Creating a statistical attribution model requires so-called customer journey data. This is detailed data about customers’ different contact points when visiting a website, and includes customer activity starting from where they enter the site all the way to their completed purchases. Ideally, this data is enriched with off-site contacts (customer contact points outside of your own website, such as banner ads that didn’t get clicked on) and with shopping cart, CRM and other external data. The first step consists of selecting relevant attributes. The amount of data is often huge, and there is a lot of background noise in the bits and bytes. This means that really relevant data is few and far between. Considerable experience is therefore needed to pick out the most relevant data. It is not uncommon for tracking artifacts to distort the data. Such problems must be identified and resolved before beginning the actual analysis.

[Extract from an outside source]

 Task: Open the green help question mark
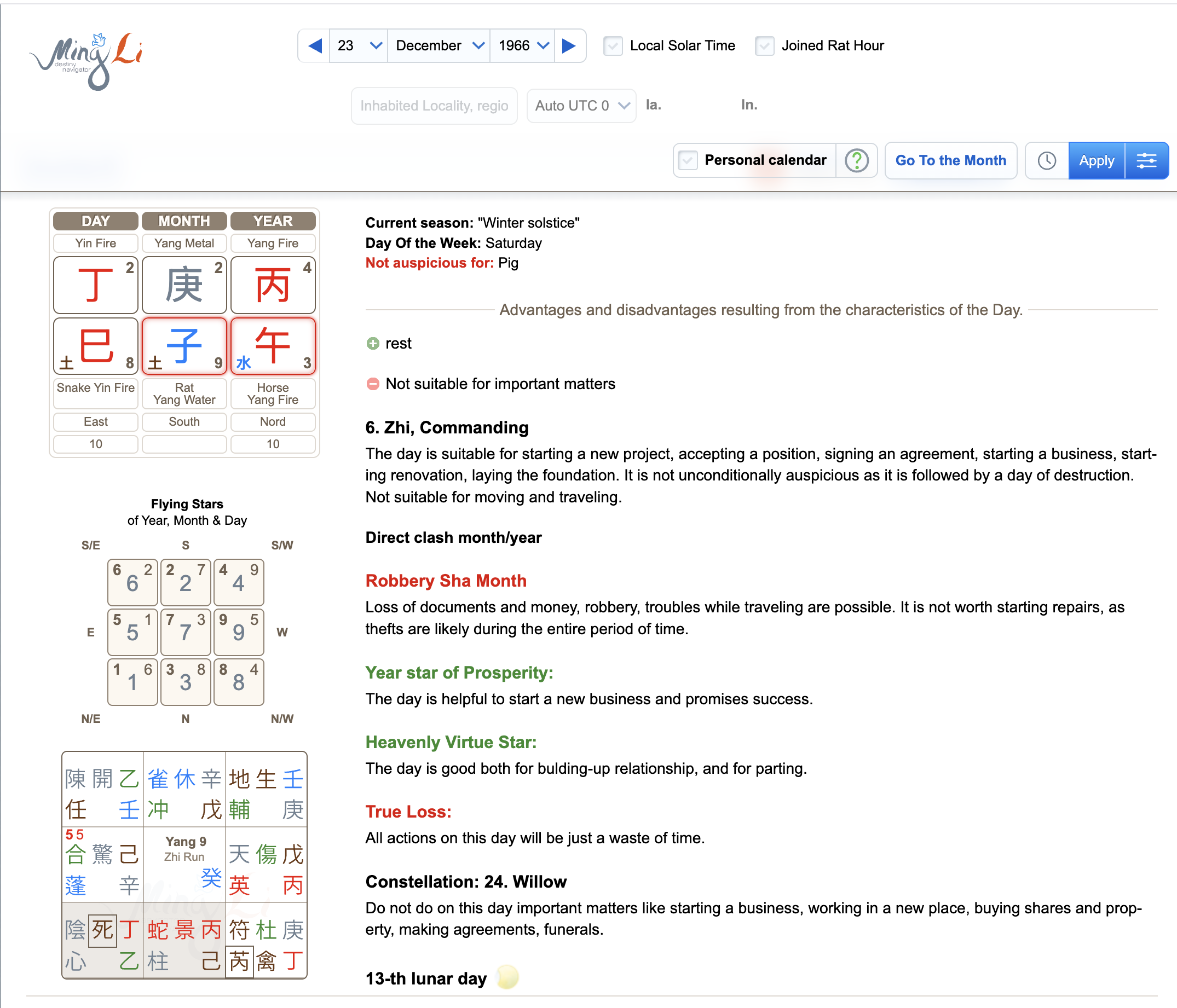[857, 161]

After the data has been properly prepared and validated, our Attribution 2.0 statistical model is now put into action. The model has a challenging task: It aims to understand the purchase process and identify the so-called conversion drivers. The model employs a data-driven approach. This involves comparing unsuccessful and successful customer journeys in order to identify which factors help increase conversion (leading, for example, to a completed purchase or a newsletter subscription) and which factors hinder conversion. Unlike well-known heuristics such as Single Source Attribution or Fractional Attribution, this procedure is statistically sound and fair. Both are important because the attribution model determines how large marketing budgets are regularly allocated. Such decisions should be based on facts and not gut feelings. The procedure also isn’t a black box. In fact, quite the opposite is true: Many of the rules identified by Attribution 2.0 are consistent with the experience of marketing experts. Our model has repeatedly earned the confidence of marketing managers, because its validity can be objectively measured and quantified.
The last step involves automating the attribution modeling and implementing it in the company’s or the tracking provider’s system. In addition to its use for online channels, Attribution 2.0 can also integrate offline contacts compiled from traditional media such as TV and catalog advertising. Overall, Attribution 2.0 enables companies to allocate their budget in the most effective way, to achieve cost savings by identifying unprofitable channels, and to assess new partners or campaigns faster. The attribution model is also flexible and can be further refined at any time, and thus grows as business requirements and needs increase.